Facebook Pulls Down 134 Accounts in Nigeria, Ghana
Facebook, yesterday, announced that it had pulled down 134 Facebook and Instagram accounts, including 69 pages in Nigeria and Ghana that were linked to Russia.
Head of Security Policy at Facebook, Nathaniel Gleicher, said in a statement issued yesterday that Facebook decided to pull down the accounts and pages for reason of foreign interference regarded as inauthentic behaviour that was coordinated from Russia.
According to the statement, “We removed 49 Facebook accounts, 69 Pages and 85 Instagram accounts for engaging in foreign interference, which is coordinated inauthentic behaviour on behalf of a foreign actor on Facebook, Instagram and other internet platforms. This network was in the early stages of building an audience and was operated by local nationals, some wittingly and some unwittingly in Ghana and Nigeria on behalf of individuals in Russia. It targeted primarily the United States.”
The statement further explained that the people behind the network engaged in a number of deceptive tactics, including the use of fake accounts, some of which had already been disabled by the Facebook automated systems, to manage pages posing as non-government organisations or personal blogs, and post in Groups.

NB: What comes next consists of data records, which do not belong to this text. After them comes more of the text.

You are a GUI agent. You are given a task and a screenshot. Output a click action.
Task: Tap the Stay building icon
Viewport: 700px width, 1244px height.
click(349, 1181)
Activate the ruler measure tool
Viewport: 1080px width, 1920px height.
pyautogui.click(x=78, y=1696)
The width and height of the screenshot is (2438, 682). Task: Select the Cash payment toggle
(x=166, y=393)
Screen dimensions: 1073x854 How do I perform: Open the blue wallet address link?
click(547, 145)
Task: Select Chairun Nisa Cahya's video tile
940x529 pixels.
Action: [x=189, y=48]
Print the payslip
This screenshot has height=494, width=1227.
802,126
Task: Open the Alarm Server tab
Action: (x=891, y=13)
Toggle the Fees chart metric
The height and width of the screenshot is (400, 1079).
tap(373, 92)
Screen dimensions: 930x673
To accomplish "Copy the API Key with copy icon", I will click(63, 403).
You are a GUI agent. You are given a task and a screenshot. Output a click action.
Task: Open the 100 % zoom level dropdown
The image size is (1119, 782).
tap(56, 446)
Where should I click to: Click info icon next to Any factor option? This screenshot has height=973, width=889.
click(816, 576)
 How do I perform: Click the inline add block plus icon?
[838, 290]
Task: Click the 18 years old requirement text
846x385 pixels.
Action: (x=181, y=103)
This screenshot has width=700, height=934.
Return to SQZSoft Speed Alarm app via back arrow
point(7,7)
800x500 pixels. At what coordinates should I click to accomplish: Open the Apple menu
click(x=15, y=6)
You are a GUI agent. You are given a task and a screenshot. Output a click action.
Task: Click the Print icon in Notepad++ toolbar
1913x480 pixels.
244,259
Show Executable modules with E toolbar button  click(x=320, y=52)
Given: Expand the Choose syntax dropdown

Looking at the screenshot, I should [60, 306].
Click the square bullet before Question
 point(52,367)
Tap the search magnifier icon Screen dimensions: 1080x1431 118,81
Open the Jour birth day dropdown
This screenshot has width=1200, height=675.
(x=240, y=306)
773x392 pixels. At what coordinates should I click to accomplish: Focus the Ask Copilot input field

According to Gleicher, “We are constantly working to detect and stop this type of activity because we don’t want our services to be used to manipulate people. We are taking down these pages and accounts because this activity was linked to individuals associated with the Internet Research Agency (IRA) of Russia, an entity we had previously banned from Facebook. They also used fake accounts and coordinated with one another and to mislead people about what they were doing. That behaviour was the basis for our action, not the content they posted.”
The statement said: “They frequently posted about US news and attempted to grow their audience by focusing on topics like black history, black excellence and fashion, celebrity gossip, news and events related to famous Americans like historical figures and celebrities, and LGBTQ issues. This activity did not appear to focus on elections, or promote or denigrate political candidates. They also shared content about oppression and injustice, including police brutality.
“Although the people behind this activity attempted to conceal their purpose and coordination, our investigation found links to EBLA, an NGO in Ghana, and individuals associated with past activity by the Russian Internet Research Agency (IRA).
“We detected this network as a result of our internal investigation into suspected coordinated inauthentic behaviour ahead of US elections. The network was linked to the activity we had previously removed and attributed to the IRA in April 2018, July 2018 and November 2018. Our assessment benefited from our subsequent collaboration with a team of journalists at CNN. We have shared information with our industry peers, policy makers and law enforcement and will continue working with others to find and remove this kind of behaviour from our platform.”
The statement further said about 13,500 accounts followed one or more of these pages and around 265,000 people followed one or more of these Instagram accounts, about 65 per cent of which were in the US. It added that less than $5 was spent on ads focused on people in the US, none of which were political or issue ads. Our systems repeatedly rejected attempts by this network to run issue or political ads in the US because the people behind it were not authorised to run political ads in the US. In total, we identified approximately $379 in spending for ads on Facebook and Instagram paid for in US dollars, the majority of which were run before this operation began by people who wittingly or unwittingly joined this network in the second half of 2019.
“We are making progress rooting out this abuse, but as we have said before, it is an ongoing challenge. We are committed to continually improving to stay ahead. That means building better technology, hiring more people and working more closely with law enforcement, security experts and other companies,” the statement further said.